## Excerpted data

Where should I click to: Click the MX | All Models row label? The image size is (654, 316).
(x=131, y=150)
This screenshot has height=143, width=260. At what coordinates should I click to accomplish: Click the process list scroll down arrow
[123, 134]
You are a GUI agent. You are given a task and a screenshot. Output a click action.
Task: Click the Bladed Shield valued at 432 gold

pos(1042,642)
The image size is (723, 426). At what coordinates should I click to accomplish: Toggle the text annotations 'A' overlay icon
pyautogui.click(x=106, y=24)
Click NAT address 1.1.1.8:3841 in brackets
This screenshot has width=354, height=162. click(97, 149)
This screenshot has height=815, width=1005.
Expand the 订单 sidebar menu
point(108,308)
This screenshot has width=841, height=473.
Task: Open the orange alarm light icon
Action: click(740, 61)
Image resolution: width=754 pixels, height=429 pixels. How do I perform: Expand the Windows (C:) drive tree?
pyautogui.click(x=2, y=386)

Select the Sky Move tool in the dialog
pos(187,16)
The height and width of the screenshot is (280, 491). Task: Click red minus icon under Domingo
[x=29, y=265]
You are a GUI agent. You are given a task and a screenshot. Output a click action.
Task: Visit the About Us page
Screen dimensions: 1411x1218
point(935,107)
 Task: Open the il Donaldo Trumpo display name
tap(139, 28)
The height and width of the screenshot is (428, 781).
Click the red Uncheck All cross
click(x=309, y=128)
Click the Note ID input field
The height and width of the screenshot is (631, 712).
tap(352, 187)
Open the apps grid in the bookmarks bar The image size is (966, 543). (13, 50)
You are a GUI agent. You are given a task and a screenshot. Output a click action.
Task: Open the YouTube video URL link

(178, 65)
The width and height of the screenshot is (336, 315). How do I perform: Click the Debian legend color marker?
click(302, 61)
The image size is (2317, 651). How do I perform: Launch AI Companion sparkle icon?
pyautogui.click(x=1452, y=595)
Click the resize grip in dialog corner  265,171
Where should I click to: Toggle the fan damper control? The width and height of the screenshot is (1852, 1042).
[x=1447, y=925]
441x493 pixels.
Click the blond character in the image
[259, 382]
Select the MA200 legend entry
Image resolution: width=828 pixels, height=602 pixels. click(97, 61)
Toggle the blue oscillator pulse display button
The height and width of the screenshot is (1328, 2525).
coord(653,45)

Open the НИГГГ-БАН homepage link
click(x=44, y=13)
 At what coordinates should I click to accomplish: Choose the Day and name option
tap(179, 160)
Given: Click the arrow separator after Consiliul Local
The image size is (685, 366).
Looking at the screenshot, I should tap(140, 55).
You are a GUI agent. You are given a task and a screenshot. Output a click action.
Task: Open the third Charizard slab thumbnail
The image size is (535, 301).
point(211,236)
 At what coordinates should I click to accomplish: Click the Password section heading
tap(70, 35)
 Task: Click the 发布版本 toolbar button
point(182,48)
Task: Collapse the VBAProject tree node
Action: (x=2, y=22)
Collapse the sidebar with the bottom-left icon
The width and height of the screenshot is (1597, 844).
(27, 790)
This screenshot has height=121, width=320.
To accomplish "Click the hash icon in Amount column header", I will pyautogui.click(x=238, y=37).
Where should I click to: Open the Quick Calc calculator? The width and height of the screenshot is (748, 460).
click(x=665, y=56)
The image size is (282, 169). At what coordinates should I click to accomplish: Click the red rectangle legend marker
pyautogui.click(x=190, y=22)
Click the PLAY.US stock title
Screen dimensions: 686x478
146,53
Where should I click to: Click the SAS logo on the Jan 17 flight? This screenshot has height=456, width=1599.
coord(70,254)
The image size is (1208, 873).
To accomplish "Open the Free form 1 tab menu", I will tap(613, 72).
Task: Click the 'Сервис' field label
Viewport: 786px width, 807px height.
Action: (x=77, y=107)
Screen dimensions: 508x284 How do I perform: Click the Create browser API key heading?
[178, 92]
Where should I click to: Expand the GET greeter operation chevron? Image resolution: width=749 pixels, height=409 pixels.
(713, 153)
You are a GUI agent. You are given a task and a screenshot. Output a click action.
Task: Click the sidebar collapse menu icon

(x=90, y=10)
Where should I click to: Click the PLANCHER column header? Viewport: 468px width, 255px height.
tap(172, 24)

## Aim of the exercise
Rewrite the lines from the one containing "This screenshot has height=815, width=1005." through the one containing "Open the apps", changing "dialog" to "window" and leaving everything else the same.

## Output for this exercise
This screenshot has height=815, width=1005.
Expand the 订单 sidebar menu
point(108,308)
This screenshot has width=841, height=473.
Task: Open the orange alarm light icon
Action: click(740, 61)
Image resolution: width=754 pixels, height=429 pixels. How do I perform: Expand the Windows (C:) drive tree?
pyautogui.click(x=2, y=386)

Select the Sky Move tool in the window
pos(187,16)
The height and width of the screenshot is (280, 491). Task: Click red minus icon under Domingo
[x=29, y=265]
You are a GUI agent. You are given a task and a screenshot. Output a click action.
Task: Visit the About Us page
Screen dimensions: 1411x1218
point(935,107)
 Task: Open the il Donaldo Trumpo display name
tap(139, 28)
The height and width of the screenshot is (428, 781).
Click the red Uncheck All cross
click(x=309, y=128)
Click the Note ID input field
The height and width of the screenshot is (631, 712).
tap(352, 187)
Open the apps grid in the bookmarks bar The image size is (966, 543). (13, 50)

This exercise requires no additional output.